#### [Task prompt]
How many lines in the records below include "Diary"? Answer with the number only.

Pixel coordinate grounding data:

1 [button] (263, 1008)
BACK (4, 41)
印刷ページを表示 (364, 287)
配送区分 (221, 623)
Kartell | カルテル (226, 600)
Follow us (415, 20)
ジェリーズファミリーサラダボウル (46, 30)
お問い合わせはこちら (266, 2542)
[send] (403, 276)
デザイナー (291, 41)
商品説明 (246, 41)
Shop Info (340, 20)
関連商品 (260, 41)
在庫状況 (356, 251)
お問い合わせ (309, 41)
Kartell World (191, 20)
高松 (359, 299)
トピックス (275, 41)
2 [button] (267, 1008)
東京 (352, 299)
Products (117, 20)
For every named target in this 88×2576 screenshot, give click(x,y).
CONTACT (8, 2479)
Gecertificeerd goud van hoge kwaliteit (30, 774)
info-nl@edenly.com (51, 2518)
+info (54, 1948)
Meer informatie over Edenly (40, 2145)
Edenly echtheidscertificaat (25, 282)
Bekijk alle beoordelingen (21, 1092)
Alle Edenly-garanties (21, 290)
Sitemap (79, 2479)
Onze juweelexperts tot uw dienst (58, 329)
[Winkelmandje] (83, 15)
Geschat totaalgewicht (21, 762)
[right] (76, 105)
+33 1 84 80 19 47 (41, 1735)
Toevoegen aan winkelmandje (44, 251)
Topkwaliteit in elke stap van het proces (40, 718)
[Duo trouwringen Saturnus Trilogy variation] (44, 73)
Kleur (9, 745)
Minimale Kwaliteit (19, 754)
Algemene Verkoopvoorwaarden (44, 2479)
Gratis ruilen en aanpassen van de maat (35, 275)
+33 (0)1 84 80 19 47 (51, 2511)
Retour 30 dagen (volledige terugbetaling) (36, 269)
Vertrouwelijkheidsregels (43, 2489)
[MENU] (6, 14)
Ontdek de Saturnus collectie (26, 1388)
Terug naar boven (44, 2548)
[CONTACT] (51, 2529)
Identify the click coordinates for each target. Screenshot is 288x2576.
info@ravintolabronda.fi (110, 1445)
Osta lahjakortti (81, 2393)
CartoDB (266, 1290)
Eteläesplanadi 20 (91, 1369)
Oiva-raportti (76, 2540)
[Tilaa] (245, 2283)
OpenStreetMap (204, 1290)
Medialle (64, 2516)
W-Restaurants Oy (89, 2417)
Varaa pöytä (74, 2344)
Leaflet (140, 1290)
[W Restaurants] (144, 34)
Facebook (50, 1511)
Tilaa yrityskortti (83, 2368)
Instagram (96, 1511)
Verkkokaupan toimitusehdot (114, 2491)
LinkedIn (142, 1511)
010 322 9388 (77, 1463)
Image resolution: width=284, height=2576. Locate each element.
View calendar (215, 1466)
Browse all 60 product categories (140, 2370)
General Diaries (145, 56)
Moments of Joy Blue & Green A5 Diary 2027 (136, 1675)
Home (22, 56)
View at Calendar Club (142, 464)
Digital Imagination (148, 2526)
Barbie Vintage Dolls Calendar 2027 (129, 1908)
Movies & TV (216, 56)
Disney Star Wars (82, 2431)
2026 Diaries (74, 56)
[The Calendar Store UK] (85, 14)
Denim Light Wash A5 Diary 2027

#### [Expected answer]
2